## AIM:
Put the lines of the records below into a numbered list, omitting any blank lines.

## Stored data:
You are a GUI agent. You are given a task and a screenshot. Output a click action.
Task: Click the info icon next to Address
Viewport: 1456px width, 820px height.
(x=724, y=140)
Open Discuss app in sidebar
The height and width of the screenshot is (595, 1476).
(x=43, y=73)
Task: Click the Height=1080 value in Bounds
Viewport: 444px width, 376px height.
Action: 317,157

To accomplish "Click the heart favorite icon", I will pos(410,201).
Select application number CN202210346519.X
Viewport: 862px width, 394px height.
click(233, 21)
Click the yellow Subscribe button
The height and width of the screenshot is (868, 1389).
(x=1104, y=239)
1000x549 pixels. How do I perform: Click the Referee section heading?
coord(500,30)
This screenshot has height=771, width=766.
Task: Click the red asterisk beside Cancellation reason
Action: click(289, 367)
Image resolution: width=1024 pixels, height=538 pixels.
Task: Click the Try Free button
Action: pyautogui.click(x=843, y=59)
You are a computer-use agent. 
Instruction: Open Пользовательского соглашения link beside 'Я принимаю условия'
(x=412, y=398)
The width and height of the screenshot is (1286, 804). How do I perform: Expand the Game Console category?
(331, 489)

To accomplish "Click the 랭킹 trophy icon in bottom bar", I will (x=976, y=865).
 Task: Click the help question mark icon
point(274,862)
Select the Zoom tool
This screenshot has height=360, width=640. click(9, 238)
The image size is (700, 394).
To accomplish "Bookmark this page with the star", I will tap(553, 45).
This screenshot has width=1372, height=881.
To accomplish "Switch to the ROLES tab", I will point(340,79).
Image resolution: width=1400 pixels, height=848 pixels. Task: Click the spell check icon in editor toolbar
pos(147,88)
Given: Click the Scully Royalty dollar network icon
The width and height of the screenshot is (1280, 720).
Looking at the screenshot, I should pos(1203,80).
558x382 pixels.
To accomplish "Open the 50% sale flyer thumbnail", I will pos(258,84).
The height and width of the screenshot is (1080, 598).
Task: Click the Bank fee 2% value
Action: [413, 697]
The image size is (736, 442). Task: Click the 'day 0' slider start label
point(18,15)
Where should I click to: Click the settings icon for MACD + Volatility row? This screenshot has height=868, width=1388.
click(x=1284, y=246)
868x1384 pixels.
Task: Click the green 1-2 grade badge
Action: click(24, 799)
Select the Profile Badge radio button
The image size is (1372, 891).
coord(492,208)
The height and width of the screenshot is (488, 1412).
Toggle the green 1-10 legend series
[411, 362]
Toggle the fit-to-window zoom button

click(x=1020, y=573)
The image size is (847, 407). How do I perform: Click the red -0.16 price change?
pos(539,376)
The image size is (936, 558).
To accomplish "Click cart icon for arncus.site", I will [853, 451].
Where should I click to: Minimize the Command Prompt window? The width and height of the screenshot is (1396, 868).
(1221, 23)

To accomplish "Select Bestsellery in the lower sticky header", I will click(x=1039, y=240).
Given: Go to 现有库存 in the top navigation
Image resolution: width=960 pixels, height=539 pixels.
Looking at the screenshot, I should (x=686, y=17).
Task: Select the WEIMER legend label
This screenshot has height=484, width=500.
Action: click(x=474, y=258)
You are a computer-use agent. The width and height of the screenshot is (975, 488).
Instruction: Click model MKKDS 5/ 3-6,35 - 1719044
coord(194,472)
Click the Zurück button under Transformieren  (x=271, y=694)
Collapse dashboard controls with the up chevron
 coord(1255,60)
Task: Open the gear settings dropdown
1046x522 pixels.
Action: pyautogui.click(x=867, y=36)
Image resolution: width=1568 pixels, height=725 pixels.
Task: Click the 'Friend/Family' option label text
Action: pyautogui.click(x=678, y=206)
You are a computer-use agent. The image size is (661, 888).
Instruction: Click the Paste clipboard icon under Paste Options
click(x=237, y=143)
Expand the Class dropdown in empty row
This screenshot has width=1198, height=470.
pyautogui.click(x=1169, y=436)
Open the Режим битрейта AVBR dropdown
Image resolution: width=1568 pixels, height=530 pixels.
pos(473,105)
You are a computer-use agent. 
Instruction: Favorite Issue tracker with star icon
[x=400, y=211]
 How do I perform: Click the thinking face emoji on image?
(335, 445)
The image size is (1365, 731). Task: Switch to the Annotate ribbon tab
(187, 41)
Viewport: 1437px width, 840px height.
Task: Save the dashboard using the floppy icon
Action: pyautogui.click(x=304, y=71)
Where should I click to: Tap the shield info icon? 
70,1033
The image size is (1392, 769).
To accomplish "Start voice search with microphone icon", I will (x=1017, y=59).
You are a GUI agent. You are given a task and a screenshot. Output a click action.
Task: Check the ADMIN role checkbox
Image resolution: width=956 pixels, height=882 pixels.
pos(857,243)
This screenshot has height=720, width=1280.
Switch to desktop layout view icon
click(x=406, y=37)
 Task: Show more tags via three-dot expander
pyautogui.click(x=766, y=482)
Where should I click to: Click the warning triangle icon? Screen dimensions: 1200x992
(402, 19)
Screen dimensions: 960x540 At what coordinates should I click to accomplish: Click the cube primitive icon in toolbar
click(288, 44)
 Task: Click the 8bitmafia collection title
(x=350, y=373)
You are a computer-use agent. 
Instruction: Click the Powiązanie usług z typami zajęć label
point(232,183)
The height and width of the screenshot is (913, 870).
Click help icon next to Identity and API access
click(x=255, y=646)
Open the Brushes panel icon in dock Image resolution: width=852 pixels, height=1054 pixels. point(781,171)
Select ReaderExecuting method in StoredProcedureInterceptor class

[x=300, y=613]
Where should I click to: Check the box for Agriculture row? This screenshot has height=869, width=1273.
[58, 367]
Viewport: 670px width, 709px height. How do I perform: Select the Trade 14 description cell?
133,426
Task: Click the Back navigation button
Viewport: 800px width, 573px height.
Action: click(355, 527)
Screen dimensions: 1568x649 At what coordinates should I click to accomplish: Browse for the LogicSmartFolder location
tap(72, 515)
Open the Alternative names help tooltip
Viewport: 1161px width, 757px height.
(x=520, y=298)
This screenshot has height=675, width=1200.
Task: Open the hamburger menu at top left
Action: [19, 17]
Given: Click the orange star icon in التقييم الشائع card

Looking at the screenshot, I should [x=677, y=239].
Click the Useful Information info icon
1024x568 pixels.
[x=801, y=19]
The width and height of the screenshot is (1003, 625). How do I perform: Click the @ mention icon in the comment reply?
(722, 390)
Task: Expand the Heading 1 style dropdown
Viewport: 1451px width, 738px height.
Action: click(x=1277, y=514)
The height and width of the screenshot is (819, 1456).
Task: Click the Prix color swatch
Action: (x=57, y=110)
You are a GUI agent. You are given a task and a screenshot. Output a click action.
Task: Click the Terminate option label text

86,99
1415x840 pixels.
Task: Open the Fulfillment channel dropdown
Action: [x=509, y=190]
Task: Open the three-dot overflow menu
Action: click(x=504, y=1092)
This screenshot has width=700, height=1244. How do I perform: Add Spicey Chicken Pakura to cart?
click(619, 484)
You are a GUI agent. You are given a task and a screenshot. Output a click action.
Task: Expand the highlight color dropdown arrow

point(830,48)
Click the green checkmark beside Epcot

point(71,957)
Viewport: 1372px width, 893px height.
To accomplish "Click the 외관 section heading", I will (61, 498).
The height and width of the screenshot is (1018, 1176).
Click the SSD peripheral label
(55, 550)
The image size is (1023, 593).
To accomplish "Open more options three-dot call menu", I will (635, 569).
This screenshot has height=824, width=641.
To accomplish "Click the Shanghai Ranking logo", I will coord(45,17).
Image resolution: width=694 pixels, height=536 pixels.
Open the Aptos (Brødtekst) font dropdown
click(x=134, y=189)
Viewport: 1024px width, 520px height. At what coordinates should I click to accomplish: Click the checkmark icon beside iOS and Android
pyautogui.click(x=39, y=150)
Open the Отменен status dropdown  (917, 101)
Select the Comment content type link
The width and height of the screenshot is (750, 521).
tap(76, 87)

## SOLUTION TO THIS EXERCISE:
1. You are a GUI agent. You are given a task and a screenshot. Output a click action.
2. Task: Click the info icon next to Address
3. Viewport: 1456px width, 820px height.
4. (x=724, y=140)
5. Open Discuss app in sidebar
6. The height and width of the screenshot is (595, 1476).
7. (x=43, y=73)
8. Task: Click the Height=1080 value in Bounds
9. Viewport: 444px width, 376px height.
10. Action: 317,157
11. To accomplish "Click the heart favorite icon", I will pos(410,201).
12. Select application number CN202210346519.X
13. Viewport: 862px width, 394px height.
14. click(233, 21)
15. Click the yellow Subscribe button
16. The height and width of the screenshot is (868, 1389).
17. (x=1104, y=239)
18. 1000x549 pixels. How do I perform: Click the Referee section heading?
19. coord(500,30)
20. This screenshot has height=771, width=766.
21. Task: Click the red asterisk beside Cancellation reason
22. Action: click(289, 367)
23. Image resolution: width=1024 pixels, height=538 pixels.
24. Task: Click the Try Free button
25. Action: pyautogui.click(x=843, y=59)
26. You are a computer-use agent. 
27. Instruction: Open Пользовательского соглашения link beside 'Я принимаю условия'
28. (x=412, y=398)
29. The width and height of the screenshot is (1286, 804). How do I perform: Expand the Game Console category?
30. (331, 489)
31. To accomplish "Click the 랭킹 trophy icon in bottom bar", I will (x=976, y=865).
32.  Task: Click the help question mark icon
33. point(274,862)
34. Select the Zoom tool
35. This screenshot has height=360, width=640. click(9, 238)
36. The image size is (700, 394).
37. To accomplish "Bookmark this page with the star", I will tap(553, 45).
38. This screenshot has width=1372, height=881.
39. To accomplish "Switch to the ROLES tab", I will point(340,79).
40. Image resolution: width=1400 pixels, height=848 pixels. Task: Click the spell check icon in editor toolbar
41. pos(147,88)
42. Given: Click the Scully Royalty dollar network icon
43. The width and height of the screenshot is (1280, 720).
44. Looking at the screenshot, I should pos(1203,80).
45. 558x382 pixels.
46. To accomplish "Open the 50% sale flyer thumbnail", I will pos(258,84).
47. The height and width of the screenshot is (1080, 598).
48. Task: Click the Bank fee 2% value
49. Action: [413, 697]
50. The image size is (736, 442). Task: Click the 'day 0' slider start label
51. point(18,15)
52. Where should I click to: Click the settings icon for MACD + Volatility row? This screenshot has height=868, width=1388.
53. click(x=1284, y=246)
54. 868x1384 pixels.
55. Task: Click the green 1-2 grade badge
56. Action: click(24, 799)
57. Select the Profile Badge radio button
58. The image size is (1372, 891).
59. coord(492,208)
60. The height and width of the screenshot is (488, 1412).
61. Toggle the green 1-10 legend series
62. [411, 362]
63. Toggle the fit-to-window zoom button
64. click(x=1020, y=573)
65. The image size is (847, 407). How do I perform: Click the red -0.16 price change?
66. pos(539,376)
67. The image size is (936, 558).
68. To accomplish "Click cart icon for arncus.site", I will [853, 451].
69. Where should I click to: Minimize the Command Prompt window? The width and height of the screenshot is (1396, 868).
70. (1221, 23)
71. To accomplish "Select Bestsellery in the lower sticky header", I will click(x=1039, y=240).
72. Given: Go to 现有库存 in the top navigation
73. Image resolution: width=960 pixels, height=539 pixels.
74. Looking at the screenshot, I should (x=686, y=17).
75. Task: Select the WEIMER legend label
76. This screenshot has height=484, width=500.
77. Action: click(x=474, y=258)
78. You are a computer-use agent. The width and height of the screenshot is (975, 488).
79. Instruction: Click model MKKDS 5/ 3-6,35 - 1719044
80. coord(194,472)
81. Click the Zurück button under Transformieren  (x=271, y=694)
82. Collapse dashboard controls with the up chevron
83.  coord(1255,60)
84. Task: Open the gear settings dropdown
85. 1046x522 pixels.
86. Action: pyautogui.click(x=867, y=36)
87. Image resolution: width=1568 pixels, height=725 pixels.
88. Task: Click the 'Friend/Family' option label text
89. Action: pyautogui.click(x=678, y=206)
90. You are a computer-use agent. The image size is (661, 888).
91. Instruction: Click the Paste clipboard icon under Paste Options
92. click(x=237, y=143)
93. Expand the Class dropdown in empty row
94. This screenshot has width=1198, height=470.
95. pyautogui.click(x=1169, y=436)
96. Open the Режим битрейта AVBR dropdown
97. Image resolution: width=1568 pixels, height=530 pixels.
98. pos(473,105)
99. You are a computer-use agent. 
100. Instruction: Favorite Issue tracker with star icon
101. [x=400, y=211]
102.  How do I perform: Click the thinking face emoji on image?
103. (335, 445)
104. The image size is (1365, 731). Task: Switch to the Annotate ribbon tab
105. (187, 41)
106. Viewport: 1437px width, 840px height.
107. Task: Save the dashboard using the floppy icon
108. Action: pyautogui.click(x=304, y=71)
109. Where should I click to: Tap the shield info icon? 
110. 70,1033
111. The image size is (1392, 769).
112. To accomplish "Start voice search with microphone icon", I will (x=1017, y=59).
113. You are a GUI agent. You are given a task and a screenshot. Output a click action.
114. Task: Check the ADMIN role checkbox
115. Image resolution: width=956 pixels, height=882 pixels.
116. pos(857,243)
117. This screenshot has height=720, width=1280.
118. Switch to desktop layout view icon
119. click(x=406, y=37)
120.  Task: Show more tags via three-dot expander
121. pyautogui.click(x=766, y=482)
122. Where should I click to: Click the warning triangle icon? Screen dimensions: 1200x992
123. (402, 19)
124. Screen dimensions: 960x540 At what coordinates should I click to accomplish: Click the cube primitive icon in toolbar
125. click(288, 44)
126.  Task: Click the 8bitmafia collection title
127. (x=350, y=373)
128. You are a computer-use agent. 
129. Instruction: Click the Powiązanie usług z typami zajęć label
130. point(232,183)
131. The height and width of the screenshot is (913, 870).
132. Click help icon next to Identity and API access
133. click(x=255, y=646)
134. Open the Brushes panel icon in dock Image resolution: width=852 pixels, height=1054 pixels. point(781,171)
135. Select ReaderExecuting method in StoredProcedureInterceptor class
136. [x=300, y=613]
137. Where should I click to: Check the box for Agriculture row? This screenshot has height=869, width=1273.
138. [58, 367]
139. Viewport: 670px width, 709px height. How do I perform: Select the Trade 14 description cell?
140. 133,426
141. Task: Click the Back navigation button
142. Viewport: 800px width, 573px height.
143. Action: click(355, 527)
144. Screen dimensions: 1568x649 At what coordinates should I click to accomplish: Browse for the LogicSmartFolder location
145. tap(72, 515)
146. Open the Alternative names help tooltip
147. Viewport: 1161px width, 757px height.
148. (x=520, y=298)
149. This screenshot has height=675, width=1200.
150. Task: Open the hamburger menu at top left
151. Action: [19, 17]
152. Given: Click the orange star icon in التقييم الشائع card
153. Looking at the screenshot, I should [x=677, y=239].
154. Click the Useful Information info icon
155. 1024x568 pixels.
156. [x=801, y=19]
157. The width and height of the screenshot is (1003, 625). How do I perform: Click the @ mention icon in the comment reply?
158. (722, 390)
159. Task: Expand the Heading 1 style dropdown
160. Viewport: 1451px width, 738px height.
161. Action: click(x=1277, y=514)
162. The height and width of the screenshot is (819, 1456).
163. Task: Click the Prix color swatch
164. Action: (x=57, y=110)
165. You are a GUI agent. You are given a task and a screenshot. Output a click action.
166. Task: Click the Terminate option label text
167. 86,99
168. 1415x840 pixels.
169. Task: Open the Fulfillment channel dropdown
170. Action: [x=509, y=190]
171. Task: Open the three-dot overflow menu
172. Action: click(x=504, y=1092)
173. This screenshot has width=700, height=1244. How do I perform: Add Spicey Chicken Pakura to cart?
174. click(619, 484)
175. You are a GUI agent. You are given a task and a screenshot. Output a click action.
176. Task: Expand the highlight color dropdown arrow
177. point(830,48)
178. Click the green checkmark beside Epcot
179. point(71,957)
180. Viewport: 1372px width, 893px height.
181. To accomplish "Click the 외관 section heading", I will (61, 498).
182. The height and width of the screenshot is (1018, 1176).
183. Click the SSD peripheral label
184. (55, 550)
185. The image size is (1023, 593).
186. To accomplish "Open more options three-dot call menu", I will (635, 569).
187. This screenshot has height=824, width=641.
188. To accomplish "Click the Shanghai Ranking logo", I will coord(45,17).
189. Image resolution: width=694 pixels, height=536 pixels.
190. Open the Aptos (Brødtekst) font dropdown
191. click(x=134, y=189)
192. Viewport: 1024px width, 520px height. At what coordinates should I click to accomplish: Click the checkmark icon beside iOS and Android
193. pyautogui.click(x=39, y=150)
194. Open the Отменен status dropdown  (917, 101)
195. Select the Comment content type link
196. The width and height of the screenshot is (750, 521).
197. tap(76, 87)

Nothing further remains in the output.